**WHAT TO PRODUCE:**
In the listing below, find every line containing "page" and copy it out.

**DATA FOR THIS TASK:**
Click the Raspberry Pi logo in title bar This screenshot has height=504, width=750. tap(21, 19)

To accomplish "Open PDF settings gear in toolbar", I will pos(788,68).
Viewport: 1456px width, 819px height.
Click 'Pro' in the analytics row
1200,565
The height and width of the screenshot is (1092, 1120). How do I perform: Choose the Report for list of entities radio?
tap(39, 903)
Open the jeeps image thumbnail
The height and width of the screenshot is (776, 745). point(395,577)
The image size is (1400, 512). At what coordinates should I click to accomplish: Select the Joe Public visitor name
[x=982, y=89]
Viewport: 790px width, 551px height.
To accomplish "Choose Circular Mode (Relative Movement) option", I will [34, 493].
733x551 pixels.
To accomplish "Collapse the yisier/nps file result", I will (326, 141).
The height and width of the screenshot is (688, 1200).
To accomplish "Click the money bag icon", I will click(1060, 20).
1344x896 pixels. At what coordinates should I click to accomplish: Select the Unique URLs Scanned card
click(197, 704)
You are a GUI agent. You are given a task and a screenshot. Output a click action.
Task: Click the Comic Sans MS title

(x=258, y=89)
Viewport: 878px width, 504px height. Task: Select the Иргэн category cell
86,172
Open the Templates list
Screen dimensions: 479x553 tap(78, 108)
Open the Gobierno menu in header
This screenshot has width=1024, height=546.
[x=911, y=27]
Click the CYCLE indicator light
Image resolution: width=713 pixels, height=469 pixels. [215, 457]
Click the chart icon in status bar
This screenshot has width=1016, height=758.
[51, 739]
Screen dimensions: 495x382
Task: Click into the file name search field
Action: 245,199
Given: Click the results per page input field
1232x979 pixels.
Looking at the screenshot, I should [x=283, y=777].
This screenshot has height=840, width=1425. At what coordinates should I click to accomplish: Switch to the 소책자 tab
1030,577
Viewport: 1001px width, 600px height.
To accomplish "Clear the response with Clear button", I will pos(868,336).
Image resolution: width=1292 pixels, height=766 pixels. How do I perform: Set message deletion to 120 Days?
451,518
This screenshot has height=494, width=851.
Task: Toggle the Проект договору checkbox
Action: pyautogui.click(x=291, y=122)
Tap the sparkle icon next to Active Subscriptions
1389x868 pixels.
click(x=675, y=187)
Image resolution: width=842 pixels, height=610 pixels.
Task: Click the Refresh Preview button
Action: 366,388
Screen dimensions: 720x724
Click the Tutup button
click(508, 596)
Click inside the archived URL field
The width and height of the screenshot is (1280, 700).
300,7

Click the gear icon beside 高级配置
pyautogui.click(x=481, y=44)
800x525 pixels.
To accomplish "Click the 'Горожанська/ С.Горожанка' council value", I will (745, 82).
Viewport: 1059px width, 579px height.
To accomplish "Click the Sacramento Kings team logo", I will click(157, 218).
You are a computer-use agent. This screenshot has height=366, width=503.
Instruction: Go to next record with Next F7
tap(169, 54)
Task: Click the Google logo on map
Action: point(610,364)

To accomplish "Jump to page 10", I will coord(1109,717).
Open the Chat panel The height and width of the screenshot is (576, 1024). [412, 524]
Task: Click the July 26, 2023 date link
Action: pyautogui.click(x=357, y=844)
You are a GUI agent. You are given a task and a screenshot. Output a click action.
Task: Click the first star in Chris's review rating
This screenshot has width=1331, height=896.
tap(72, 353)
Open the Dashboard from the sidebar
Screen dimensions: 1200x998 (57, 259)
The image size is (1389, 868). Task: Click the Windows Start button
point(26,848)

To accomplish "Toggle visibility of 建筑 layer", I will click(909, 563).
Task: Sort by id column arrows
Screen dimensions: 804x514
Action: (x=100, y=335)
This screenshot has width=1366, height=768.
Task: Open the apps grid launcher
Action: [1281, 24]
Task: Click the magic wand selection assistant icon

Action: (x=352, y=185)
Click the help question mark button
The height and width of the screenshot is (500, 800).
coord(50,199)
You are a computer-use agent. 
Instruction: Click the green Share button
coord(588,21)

**SOLVED EXERCISE:**
Given: Click the results per page input field
To accomplish "Jump to page 10", I will coord(1109,717).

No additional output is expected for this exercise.